▶ Text shown
Reputation: 1118
When I convert a UTF-8 String with chars that are not known in 8859-1 to 8859-1 then i get question marks here and there. Sure what sould he do else!
Is there a java tool that can map a string like "İKEA" to "IKEA" and avoid ? to make the best out of it?
Upvotes: 3
Views: 1954
Reputation: 108979
For the specific example, you can:
Example:
ByteArrayOutputStream out = new ByteArrayOutputStream();
// create encoder
CharsetEncoder encoder = StandardCharsets.ISO_8859_1.newEncoder();
encoder.onUnmappableCharacter(CodingErrorAction.IGNORE);
// write data
String ikea = "\u0130KEA";
String decomposed = Normalizer.normalize(ikea, Form.NFKD);
CharBuffer cbuf = CharBuffer.wrap(decomposed);
ByteBuffer bbuf = encoder.encode(cbuf);
out.write(bbuf.array());
// verify
String decoded = new String(out.toByteArray(), StandardCharsets.ISO_8859_1);
System.out.println(decoded);
You're still transcoding from a character set that defines 109,384 values (Unicode 6) to one that supports 256 so there will always be limitations.
Also consider a more sophisticated transformation API like ICU for features like transliteration.
Upvotes: 1

▶ Task A
Reproduce a passage from the forum thread on converting strings to ISO-8859-1 word for word: begin at the words "Reputation: 1118" and stop after "best out of it?".

▶ Data entries
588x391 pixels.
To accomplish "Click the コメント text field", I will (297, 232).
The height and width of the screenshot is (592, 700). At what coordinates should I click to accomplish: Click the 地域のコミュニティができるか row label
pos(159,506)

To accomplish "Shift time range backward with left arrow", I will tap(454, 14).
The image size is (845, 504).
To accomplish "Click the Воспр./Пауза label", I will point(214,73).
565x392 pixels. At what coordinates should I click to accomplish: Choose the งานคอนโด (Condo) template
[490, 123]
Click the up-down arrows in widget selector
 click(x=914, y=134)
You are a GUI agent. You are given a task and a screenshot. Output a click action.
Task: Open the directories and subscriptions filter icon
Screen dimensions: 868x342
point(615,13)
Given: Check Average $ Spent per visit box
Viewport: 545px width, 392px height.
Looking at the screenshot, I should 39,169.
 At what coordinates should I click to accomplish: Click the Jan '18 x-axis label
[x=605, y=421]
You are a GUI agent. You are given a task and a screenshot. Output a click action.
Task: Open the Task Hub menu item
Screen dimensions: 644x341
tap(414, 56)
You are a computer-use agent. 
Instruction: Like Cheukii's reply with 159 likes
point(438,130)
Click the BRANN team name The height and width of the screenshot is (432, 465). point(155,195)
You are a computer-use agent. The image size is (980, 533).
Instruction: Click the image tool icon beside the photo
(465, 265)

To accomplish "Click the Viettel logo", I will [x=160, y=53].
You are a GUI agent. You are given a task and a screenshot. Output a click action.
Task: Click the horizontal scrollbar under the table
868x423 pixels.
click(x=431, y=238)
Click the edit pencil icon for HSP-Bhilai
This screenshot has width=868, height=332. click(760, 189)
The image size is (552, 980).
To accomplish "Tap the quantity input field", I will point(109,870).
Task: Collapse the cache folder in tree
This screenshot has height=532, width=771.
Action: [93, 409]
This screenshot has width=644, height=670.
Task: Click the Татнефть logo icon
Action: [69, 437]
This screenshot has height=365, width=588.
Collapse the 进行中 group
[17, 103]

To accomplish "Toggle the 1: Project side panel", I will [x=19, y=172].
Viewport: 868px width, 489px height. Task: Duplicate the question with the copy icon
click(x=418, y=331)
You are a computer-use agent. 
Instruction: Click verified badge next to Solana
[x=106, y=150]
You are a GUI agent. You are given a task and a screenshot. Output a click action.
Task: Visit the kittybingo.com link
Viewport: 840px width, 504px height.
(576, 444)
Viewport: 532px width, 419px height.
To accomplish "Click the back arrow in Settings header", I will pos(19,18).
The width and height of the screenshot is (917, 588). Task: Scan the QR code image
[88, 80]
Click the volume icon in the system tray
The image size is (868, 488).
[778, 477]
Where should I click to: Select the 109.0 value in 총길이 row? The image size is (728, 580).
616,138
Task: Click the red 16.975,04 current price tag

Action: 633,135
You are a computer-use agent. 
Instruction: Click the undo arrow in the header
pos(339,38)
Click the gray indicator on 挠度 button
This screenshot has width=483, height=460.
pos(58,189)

▶ Task B
Please turn part of the listing into a numbered list, skipping blank lines: begin at the line that has "The image size is (552, 980)." and continue to the end of the listing.

▶ Correct response A
Reputation: 1118
When I convert a UTF-8 String with chars that are not known in 8859-1 to 8859-1 then i get question marks here and there. Sure what sould he do else!
Is there a java tool that can map a string like "İKEA" to "IKEA" and avoid ? to make the best out of it?

▶ Correct response B
1. The image size is (552, 980).
2. To accomplish "Tap the quantity input field", I will point(109,870).
3. Task: Collapse the cache folder in tree
4. This screenshot has height=532, width=771.
5. Action: [93, 409]
6. This screenshot has width=644, height=670.
7. Task: Click the Татнефть logo icon
8. Action: [69, 437]
9. This screenshot has height=365, width=588.
10. Collapse the 进行中 group
11. [17, 103]
12. To accomplish "Toggle the 1: Project side panel", I will [x=19, y=172].
13. Viewport: 868px width, 489px height. Task: Duplicate the question with the copy icon
14. click(x=418, y=331)
15. You are a computer-use agent. 
16. Instruction: Click verified badge next to Solana
17. [x=106, y=150]
18. You are a GUI agent. You are given a task and a screenshot. Output a click action.
19. Task: Visit the kittybingo.com link
20. Viewport: 840px width, 504px height.
21. (576, 444)
22. Viewport: 532px width, 419px height.
23. To accomplish "Click the back arrow in Settings header", I will pos(19,18).
24. The width and height of the screenshot is (917, 588). Task: Scan the QR code image
25. [88, 80]
26. Click the volume icon in the system tray
27. The image size is (868, 488).
28. [778, 477]
29. Where should I click to: Select the 109.0 value in 총길이 row? The image size is (728, 580).
30. 616,138
31. Task: Click the red 16.975,04 current price tag
32. Action: 633,135
33. You are a computer-use agent. 
34. Instruction: Click the undo arrow in the header
35. pos(339,38)
36. Click the gray indicator on 挠度 button
37. This screenshot has width=483, height=460.
38. pos(58,189)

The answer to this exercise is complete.